Linking Intercultural and Interfaith Dialogue

East-West: The Art of Dialogue
Shafik Gabr Foundation and Humanity in Action – Cairo
2-16 June 2013

It has become clear in recent years that points of contention have arisen between Islam and the West. This is mainly because some Western media outlets exceeded the limits of decency by infringing on the sanctity of Islamic symbols. In order to address this, we must build bridges of trust between Islamic countries and the West so as to avoid a “dialogue of the deaf”.

Tangible examples for the necessity of cultural dialogue.

First: The Crisis of 2005 and 2006, which exploded after Danish newspaper Jyllands-Posten published a dozen cartoons under the headline “The Face of Mohamed.” Hundreds of thousands of people protested against the cartoons, leaving nearly 250 dead and 800 or so wounded.

Second: the same kinds of clashes occurred in 2009 between Muslims and some Swiss officials after minarets were banned in Switzerland.

Over the last 15 years I have made interreligious dialogue one of my main concerns, and have come to the conclusion that it is impossible to separate interfaith dialogue from intercultural dialogue. I believe that these conflicts between religions emerged basically from lack of cultural knowledge of one another.

Indeed, the greatest enemies of coexistance are the kinds of clashes that stem from ignorance of different cultures. That is why it is dialogue among ordinary people must prevail over dialogue among the elite.

Throughout the years I dedicated to interfaith and intercultural dialogue, from Paris to London, from New York to Brussels, from Davos to Doha, from Amman to Sharm El Sheikh, and of course in the capital of dialogue of civilizations, Madrid, I learned several lessons that I would like to share with you today:

1. Those who truly support real dialogue must recognize that the time has come for some serious self-criticism. We must be honest enough to admit that so far we have failed engage regular people in the kind of dialogue conducted among the elite.

2. We must remember that dialogue at the grass-roots level will not bear fruit unless each of us dares to upset some of our peers by siding with what is just and lawful. Peace is unsustainable without justice, and if dialogue is not aimed at achieving justice, it will not be taken seriously.

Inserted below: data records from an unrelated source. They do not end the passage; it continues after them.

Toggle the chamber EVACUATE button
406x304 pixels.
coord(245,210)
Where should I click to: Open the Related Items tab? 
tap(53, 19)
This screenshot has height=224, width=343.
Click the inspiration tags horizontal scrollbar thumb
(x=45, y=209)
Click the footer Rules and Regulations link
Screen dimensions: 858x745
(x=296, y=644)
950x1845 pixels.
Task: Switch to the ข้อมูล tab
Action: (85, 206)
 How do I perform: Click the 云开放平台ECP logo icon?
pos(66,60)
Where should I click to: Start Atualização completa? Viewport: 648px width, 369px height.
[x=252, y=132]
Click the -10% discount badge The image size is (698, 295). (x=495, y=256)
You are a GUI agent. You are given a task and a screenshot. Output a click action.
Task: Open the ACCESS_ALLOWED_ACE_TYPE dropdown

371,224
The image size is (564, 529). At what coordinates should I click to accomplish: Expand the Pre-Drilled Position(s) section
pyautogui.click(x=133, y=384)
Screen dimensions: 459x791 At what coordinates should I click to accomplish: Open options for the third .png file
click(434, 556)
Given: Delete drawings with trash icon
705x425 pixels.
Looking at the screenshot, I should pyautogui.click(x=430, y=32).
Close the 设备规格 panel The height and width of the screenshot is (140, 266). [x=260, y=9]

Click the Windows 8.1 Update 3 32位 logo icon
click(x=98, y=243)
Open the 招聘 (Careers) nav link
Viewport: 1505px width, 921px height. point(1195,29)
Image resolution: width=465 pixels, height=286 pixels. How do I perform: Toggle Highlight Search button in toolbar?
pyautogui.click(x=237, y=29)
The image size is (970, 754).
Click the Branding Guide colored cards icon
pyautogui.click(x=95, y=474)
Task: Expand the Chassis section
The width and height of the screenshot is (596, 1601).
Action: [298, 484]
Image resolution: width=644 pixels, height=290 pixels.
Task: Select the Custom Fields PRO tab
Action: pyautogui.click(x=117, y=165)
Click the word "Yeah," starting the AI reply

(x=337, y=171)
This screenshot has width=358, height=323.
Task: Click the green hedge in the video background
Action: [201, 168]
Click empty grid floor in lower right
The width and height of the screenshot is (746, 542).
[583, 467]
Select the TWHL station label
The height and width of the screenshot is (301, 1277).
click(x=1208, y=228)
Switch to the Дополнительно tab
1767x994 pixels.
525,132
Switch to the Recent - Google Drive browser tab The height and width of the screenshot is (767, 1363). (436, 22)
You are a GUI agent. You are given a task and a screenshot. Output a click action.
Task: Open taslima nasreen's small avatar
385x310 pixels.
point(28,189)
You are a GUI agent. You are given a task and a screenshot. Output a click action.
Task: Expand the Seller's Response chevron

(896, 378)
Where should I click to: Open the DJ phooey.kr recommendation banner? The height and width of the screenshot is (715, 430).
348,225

3. It is important to halt the wholesale rejection of entire groups of people through the generalization of judgment. For example, crimes perpetrated by Al Qaeda must never be used as an excuse to hold all Muslims responsible for the results. The same goes for what is happening in the territories occupied by Israel. We must never condemn all Israelis for the violence against Palestinians and attacks on their lands. We know very well that there are people in Israel who support peace now and always.

It was in France that I first started taking interest in school curricula. This was in 1956, right after the nationalization of the Suez Canal. I was shocked by an article published in the front page of Le Figaro entitled “Wake up Martel”.

At that time, I did not know who Martel was and only later discovered that the reference was to Charles Martel who stopped the Arab army’s advance in Poitiers, France. At first I assumed that the author of the article was an insignificant writer. Then I discovered that he was none other than Andre Siegfried, a prominent member of the French Academy and a key figure in French intellectual life.

It took me two years to meet him and when I did I asked why he considered what was going on equivalent to a holy war? Why would a political decision, one that we can agree with or not, such as the nationalization of the Suez Canal, be treated as such? His answer was simple: “That is what we learned from the school books”.

This made me want to look carefully at school books to assess the way in which they make us form negative references towards other people. And I knew deep down that the prejudices were likely to be reciprocal.

In 1994, ADIC, the Association I created to promote dialogue organized a conference at la Sorbonne. For the following five years I looked into the case of school books, a rather time-consuming process. What I found out was that the prejudices one finds in textbooks are often not sponsored by the Ministry of Education, but mostly reflect the personal views of the authors.

I then had a meeting with representatives of the Teachers Union and set about scrutinizing textbooks. I must tell you now that this work was not as groundbreaking as it may seem. An earlier initiative had taken place in Germany and led to a revision of schools texts there.

Due to my work, the teachers agreed to change the word “jihad” to restore its original meaning, which is to fight against oneself.

Finally, as for the interfaith part of intercultural dialogue, I firmly believe that there are no conflicts among religions but rather conflicts among political groups taking religion hostage to serve their plans for domination and control. The time has come to support a universal alliance against extremism, the source of all evils, including religion-justified violence. Therefore, all believers must assert vigorously that regardless of religious beliefs there can be:

No monopoly on faith in God

No monopoly on the word of God

No monopoly on interpreting the word of God

No monopoly on determining where anyone stands in the eyes of God.